Well its not a problem with your power supply. Your so close it would be such a shame to throw the towel in at this point.
Well, I can't say that I'm throwing in the towel. I put in so much effort into this thing. The frustrating thing is that I just can't the board to work. Like I said, this is the second board already.
 
Try removing the additional wires, that go to the V meter. Just have the ones that go to the ZVS board. Use the basics if that works add the other bits back in and see if that stops it working.

Maybe bypass the relay? is the relay working?
Disconnect the zvs board and put your multi meter across the outputs of the relay then press the start button, you should get DC volts.
As above never fire up the ZVS board without a load on the outputs ( the coil in this case)

Nice tidy wiring job by the way
 
Make sure that neither of your heatsinks are touching ground. Use your multimeter on ohms between the case which you should have grounded and the heatsink it should be open if you find a low ohms reading then look for the cause.
Are you open to repairing the board by replacing components or going for another board swap? I am sure many posters on this topic could put a bit of a step by step guide to fault finding the board. I have been through the process a couple of times but never took any notes as I went.

The relay switching quickly and cleanly is important the full voltage needs to be applied not a ramp up or interrupted input voltage.
 
Try removing the additional wires, that go to the V meter. Just have the ones that go to the ZVS board. Use the basics if that works add the other bits back in and see if that stops it working.
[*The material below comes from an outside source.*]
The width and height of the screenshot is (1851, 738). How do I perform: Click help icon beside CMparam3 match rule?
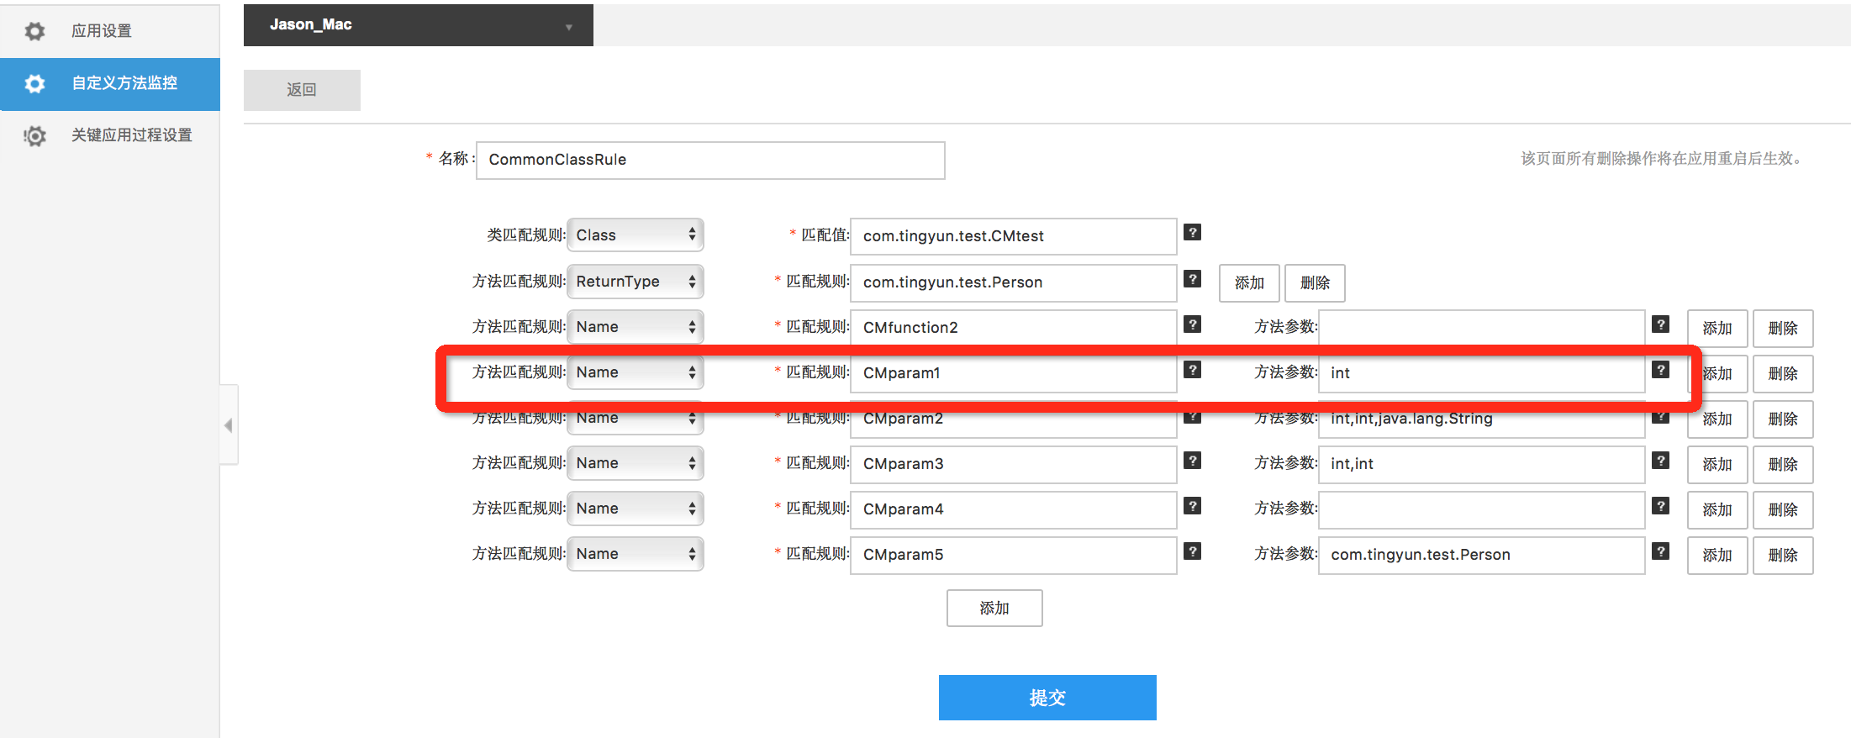coord(1192,461)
Maybe bypass the relay? is the relay working?
Disconnect the zvs board and put your multi meter across the outputs of the relay then press the start button, you should get DC volts.
As above never fire up the ZVS board without a load on the outputs ( the coil in this case)

Nice tidy wiring job by the way
I actually took the ZVS board out and wired it directly to the 48 volt power source. I placed the placed the ZVS board on top of a block of wood to make sure there were no grounding issues. I powered it up and not heating occurred.

If what you mean by relay is the Packard Contactor, I believe it work because the there is a voltage change when the annealing cycle occurs. Or is there something wrong with my assumption.

I did accidentally fire up the ZVS board w/o the coil, but that was the first board and that was after I messing about trying to get it to work. That is it was hooked up properly but did not work and I forgot to replace the coil while I was trying to solve the problem. That did not happen with the second board. The coil was always hooked up.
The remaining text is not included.